Isabel Brito, 4, of Manhattan, center, and Sheila Munguia, 4,...

Isabel Brito, 4, of Manhattan, center, and Sheila Munguia, 4, of Manhattan, right, who are students at the Goddard Riverside Head Start program, look at a Dart Poison Frog at a preview of an exhibition called Frogs: A Chorus of Colors. (May 16, 2013) Credit: Craig Ruttle

They're back in all their colorful splendor of florescent hot lime greens, pinks and blues to an array of natural greens and browns: 200 live frogs are on exhibit starting Saturday at the American Museum of Natural History.

"Frogs with their beautiful markings and weird shapes and buggy eyes -- it's pure aesthetics," said Christopher Raxworthy, lead curator of "Frogs: A Chorus of Color." "It just puts big smiles on people's faces."

More than 6,000 frog species have been documented.

"We are still finding new ones, especially in the tropics," said Raxworthy, who travels to remote regions of Madagascar in search of new frog species.

The frogs in the exhibit, which returns to the museum in Manhattan after several years, were bred in captivity at Reptile Land in Pennsylvania.

"People are utterly captivated by these charismatic, colorful animals," museum president Ellen Futter said in a prepared statement.

New to the exhibit, which runs through Jan. 5, is the green Mexican dumpy frog, which delicately camouflages itself in its tropical plant surroundings.

Also new is the tomato frog, whose shape and color resemble that of a ripe orange-red tomato. It is native to the lowlands of Madagascar.

The exhibit incorporates some 25 species from around the world. Their sizes range from an inch-long dart-poison frog to an 8-inch African bullfrog.

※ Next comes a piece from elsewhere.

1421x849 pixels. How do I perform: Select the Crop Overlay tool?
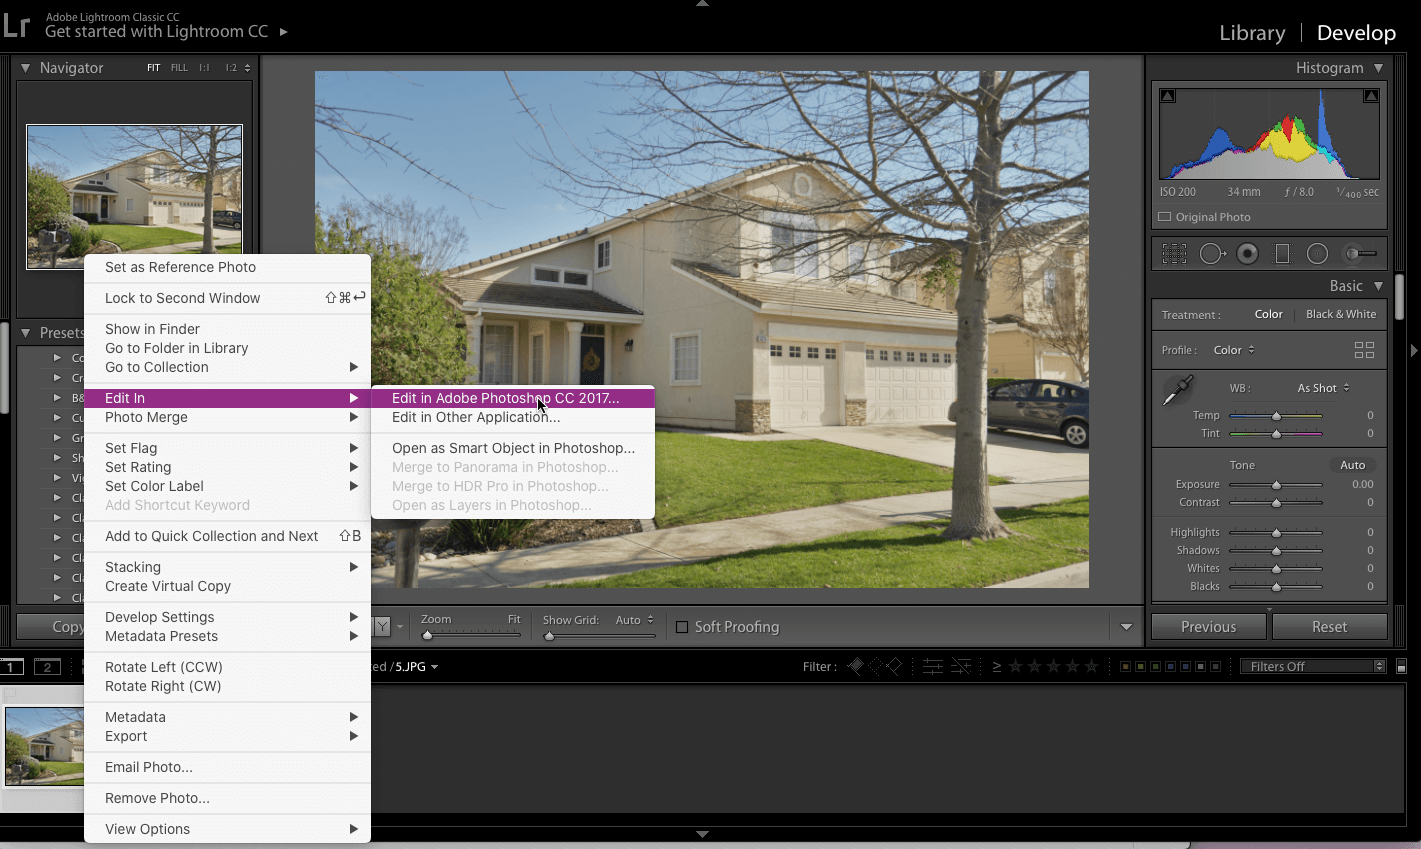[1174, 253]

Despite their prehistoric looks of bulging eyes and slimy skins, frogs are hard to find.

Their shapes seamlessly become part of their surroundings of moss, leaves and rocks inside their glass exhibit cases, which replicate their natural habitat. Even their croaking voices are piped throughout the exhibition room.

Frogs as a species are as old as dinosaurs and are crucial to the food chain, said Raxworthy, associate curator of the museum's herpetology department.

Frogs make up 88 percent of the amphibian world. Scientists say their decline due to deforestation and climate change can affect other animals that feed on them along the natural food chain.

"Other species will be affected if more frogs go extinct," Raxworthy said. "We want to preserve and maintain all of these beautiful frogs."